▶ [MATERIAL PROVIDED]
——————

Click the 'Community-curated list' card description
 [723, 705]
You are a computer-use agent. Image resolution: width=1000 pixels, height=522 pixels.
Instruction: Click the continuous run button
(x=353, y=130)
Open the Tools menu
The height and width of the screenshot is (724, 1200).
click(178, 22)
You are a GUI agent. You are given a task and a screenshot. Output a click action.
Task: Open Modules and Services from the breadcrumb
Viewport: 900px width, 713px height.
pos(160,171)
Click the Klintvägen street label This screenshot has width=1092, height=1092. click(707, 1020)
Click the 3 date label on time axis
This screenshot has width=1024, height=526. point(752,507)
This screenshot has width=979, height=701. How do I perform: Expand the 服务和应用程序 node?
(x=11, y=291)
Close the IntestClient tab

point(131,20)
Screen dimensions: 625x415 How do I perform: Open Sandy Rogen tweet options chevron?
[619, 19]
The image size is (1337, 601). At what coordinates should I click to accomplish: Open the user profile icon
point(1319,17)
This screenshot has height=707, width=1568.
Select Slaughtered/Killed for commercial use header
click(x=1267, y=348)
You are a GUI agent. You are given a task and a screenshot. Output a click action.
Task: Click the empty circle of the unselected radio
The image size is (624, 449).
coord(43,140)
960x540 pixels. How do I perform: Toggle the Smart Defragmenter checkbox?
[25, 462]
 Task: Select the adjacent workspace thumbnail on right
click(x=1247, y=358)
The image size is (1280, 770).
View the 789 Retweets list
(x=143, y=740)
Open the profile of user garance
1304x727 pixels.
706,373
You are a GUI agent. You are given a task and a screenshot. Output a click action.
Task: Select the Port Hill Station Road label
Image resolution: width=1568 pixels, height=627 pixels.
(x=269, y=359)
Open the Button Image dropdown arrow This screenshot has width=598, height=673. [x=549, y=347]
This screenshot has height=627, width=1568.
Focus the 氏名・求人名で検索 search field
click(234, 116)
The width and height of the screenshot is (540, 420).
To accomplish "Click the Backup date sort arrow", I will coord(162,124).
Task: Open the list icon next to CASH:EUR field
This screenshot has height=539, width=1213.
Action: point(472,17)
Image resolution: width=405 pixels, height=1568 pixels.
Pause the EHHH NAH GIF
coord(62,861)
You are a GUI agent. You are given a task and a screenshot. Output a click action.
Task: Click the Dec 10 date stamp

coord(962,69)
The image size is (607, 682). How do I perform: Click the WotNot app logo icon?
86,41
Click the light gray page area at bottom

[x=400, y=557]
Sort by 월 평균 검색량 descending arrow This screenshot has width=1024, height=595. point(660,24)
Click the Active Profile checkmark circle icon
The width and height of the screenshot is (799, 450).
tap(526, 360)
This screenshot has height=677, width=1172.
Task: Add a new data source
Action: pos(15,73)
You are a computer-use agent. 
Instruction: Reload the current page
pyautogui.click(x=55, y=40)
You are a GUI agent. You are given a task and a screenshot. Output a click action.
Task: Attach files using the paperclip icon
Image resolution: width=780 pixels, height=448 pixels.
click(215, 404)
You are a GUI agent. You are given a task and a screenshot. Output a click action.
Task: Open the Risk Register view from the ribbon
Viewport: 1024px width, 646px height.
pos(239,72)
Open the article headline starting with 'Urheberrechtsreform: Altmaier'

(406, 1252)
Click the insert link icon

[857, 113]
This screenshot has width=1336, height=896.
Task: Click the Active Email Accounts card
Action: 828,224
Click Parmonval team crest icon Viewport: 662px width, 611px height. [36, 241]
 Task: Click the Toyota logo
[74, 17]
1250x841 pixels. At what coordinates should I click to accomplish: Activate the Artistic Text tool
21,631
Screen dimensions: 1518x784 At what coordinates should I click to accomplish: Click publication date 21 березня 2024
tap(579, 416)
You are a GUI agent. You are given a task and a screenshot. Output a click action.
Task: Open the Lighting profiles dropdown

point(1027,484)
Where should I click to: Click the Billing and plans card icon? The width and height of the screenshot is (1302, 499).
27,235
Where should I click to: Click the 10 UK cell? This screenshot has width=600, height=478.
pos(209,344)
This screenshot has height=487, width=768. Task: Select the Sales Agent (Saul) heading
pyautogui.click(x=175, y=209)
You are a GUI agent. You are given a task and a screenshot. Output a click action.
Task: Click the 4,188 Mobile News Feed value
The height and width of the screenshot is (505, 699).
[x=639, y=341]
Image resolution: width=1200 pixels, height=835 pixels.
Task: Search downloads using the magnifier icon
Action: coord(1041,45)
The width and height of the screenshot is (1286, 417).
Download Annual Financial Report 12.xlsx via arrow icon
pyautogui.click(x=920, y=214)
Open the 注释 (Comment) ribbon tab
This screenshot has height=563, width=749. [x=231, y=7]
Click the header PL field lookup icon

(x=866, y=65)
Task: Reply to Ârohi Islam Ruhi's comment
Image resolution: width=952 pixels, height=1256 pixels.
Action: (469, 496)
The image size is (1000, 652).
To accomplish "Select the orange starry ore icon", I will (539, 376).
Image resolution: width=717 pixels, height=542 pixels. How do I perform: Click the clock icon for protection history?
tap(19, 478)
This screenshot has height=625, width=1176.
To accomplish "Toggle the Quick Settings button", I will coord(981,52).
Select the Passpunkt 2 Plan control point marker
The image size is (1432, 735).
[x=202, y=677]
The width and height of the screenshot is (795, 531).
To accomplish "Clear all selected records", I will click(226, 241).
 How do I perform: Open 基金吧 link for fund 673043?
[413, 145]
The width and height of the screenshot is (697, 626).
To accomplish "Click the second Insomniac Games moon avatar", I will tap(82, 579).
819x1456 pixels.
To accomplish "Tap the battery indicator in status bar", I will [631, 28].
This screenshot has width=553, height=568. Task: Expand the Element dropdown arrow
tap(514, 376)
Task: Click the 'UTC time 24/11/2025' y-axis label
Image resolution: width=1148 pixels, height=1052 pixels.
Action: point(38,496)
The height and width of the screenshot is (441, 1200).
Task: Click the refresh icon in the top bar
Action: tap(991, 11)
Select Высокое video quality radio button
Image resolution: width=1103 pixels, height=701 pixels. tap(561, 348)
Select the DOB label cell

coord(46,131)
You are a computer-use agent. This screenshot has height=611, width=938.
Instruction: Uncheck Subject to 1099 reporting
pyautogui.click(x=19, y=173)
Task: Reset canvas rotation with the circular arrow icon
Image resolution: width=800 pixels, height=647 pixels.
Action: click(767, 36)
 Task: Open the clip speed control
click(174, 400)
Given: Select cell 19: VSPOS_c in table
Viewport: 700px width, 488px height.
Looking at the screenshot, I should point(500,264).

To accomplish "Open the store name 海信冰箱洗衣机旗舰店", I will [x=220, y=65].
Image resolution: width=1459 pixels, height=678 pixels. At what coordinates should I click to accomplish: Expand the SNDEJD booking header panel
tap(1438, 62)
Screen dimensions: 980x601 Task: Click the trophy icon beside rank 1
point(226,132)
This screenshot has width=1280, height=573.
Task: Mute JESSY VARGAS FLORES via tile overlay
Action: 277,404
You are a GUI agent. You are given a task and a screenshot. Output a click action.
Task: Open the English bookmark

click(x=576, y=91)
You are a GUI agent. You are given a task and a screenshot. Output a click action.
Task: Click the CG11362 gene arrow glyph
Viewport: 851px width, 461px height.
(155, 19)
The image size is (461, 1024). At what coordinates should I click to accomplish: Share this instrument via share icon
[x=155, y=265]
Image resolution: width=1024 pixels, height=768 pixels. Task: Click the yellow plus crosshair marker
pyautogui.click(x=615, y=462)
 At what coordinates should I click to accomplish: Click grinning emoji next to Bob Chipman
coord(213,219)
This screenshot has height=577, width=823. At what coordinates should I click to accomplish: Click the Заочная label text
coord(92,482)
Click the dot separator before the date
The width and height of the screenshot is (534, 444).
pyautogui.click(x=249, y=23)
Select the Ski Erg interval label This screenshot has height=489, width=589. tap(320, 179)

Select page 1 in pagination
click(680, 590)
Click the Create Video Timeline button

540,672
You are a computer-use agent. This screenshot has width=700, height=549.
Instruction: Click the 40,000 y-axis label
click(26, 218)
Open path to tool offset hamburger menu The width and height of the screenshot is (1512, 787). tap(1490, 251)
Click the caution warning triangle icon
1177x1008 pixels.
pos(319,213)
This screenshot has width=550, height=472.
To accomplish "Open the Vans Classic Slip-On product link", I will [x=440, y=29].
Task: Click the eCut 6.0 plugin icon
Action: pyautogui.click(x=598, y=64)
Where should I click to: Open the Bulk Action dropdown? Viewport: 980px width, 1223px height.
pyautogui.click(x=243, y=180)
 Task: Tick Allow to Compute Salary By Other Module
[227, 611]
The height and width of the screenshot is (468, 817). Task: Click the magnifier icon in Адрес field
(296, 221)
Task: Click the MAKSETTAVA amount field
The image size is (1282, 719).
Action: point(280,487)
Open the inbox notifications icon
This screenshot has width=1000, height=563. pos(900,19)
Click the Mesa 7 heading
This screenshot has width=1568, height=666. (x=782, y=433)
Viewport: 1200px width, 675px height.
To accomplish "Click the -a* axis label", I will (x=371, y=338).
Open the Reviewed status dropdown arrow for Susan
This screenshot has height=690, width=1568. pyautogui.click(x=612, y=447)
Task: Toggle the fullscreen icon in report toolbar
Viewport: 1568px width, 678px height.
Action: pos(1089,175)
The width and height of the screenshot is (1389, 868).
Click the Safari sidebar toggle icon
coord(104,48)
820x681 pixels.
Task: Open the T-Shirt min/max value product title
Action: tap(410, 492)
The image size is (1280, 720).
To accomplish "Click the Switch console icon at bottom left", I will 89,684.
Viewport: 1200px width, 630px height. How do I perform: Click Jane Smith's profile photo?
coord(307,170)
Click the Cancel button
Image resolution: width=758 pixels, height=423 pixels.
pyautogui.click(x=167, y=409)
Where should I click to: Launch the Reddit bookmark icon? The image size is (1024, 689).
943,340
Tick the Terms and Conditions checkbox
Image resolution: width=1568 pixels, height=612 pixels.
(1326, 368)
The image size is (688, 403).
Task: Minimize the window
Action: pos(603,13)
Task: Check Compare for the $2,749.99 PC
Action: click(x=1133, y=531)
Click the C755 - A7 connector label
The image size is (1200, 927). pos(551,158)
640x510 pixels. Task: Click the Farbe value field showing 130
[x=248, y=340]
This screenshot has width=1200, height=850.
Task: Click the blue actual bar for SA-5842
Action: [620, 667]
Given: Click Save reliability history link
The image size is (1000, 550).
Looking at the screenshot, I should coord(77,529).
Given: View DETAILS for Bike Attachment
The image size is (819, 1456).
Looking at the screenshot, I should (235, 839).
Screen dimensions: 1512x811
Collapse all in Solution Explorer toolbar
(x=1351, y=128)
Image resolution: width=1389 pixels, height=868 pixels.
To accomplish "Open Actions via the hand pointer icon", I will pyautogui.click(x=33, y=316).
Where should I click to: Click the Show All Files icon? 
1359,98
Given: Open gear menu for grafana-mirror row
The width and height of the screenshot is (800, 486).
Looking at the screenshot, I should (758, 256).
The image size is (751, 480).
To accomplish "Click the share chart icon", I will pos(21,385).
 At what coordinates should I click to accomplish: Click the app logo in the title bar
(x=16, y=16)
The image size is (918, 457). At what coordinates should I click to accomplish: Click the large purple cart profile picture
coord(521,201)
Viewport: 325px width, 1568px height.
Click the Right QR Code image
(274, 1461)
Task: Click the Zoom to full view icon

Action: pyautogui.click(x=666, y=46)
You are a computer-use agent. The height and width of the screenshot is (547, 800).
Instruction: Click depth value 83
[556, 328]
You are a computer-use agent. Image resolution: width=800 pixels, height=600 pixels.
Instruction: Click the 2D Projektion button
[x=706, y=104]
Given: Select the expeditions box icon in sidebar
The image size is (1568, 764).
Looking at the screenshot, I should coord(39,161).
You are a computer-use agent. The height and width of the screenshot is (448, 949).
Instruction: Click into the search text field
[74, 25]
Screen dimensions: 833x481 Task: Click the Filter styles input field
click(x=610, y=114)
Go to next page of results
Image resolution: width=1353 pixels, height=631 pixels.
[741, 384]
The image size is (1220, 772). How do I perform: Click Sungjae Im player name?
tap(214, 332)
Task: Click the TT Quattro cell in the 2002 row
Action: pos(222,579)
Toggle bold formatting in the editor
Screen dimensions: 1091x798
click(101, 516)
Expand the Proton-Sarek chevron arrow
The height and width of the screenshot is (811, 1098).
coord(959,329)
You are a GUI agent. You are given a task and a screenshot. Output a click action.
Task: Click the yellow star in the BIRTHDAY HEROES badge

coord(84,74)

——————

▶ [WHAT THE EXERCISE ASKS] Scan the listing above. Collect all lines with the word "circle".

▶ [TASK ANSWER]
Task: Click the empty circle of the unselected radio
Click the Active Profile checkmark circle icon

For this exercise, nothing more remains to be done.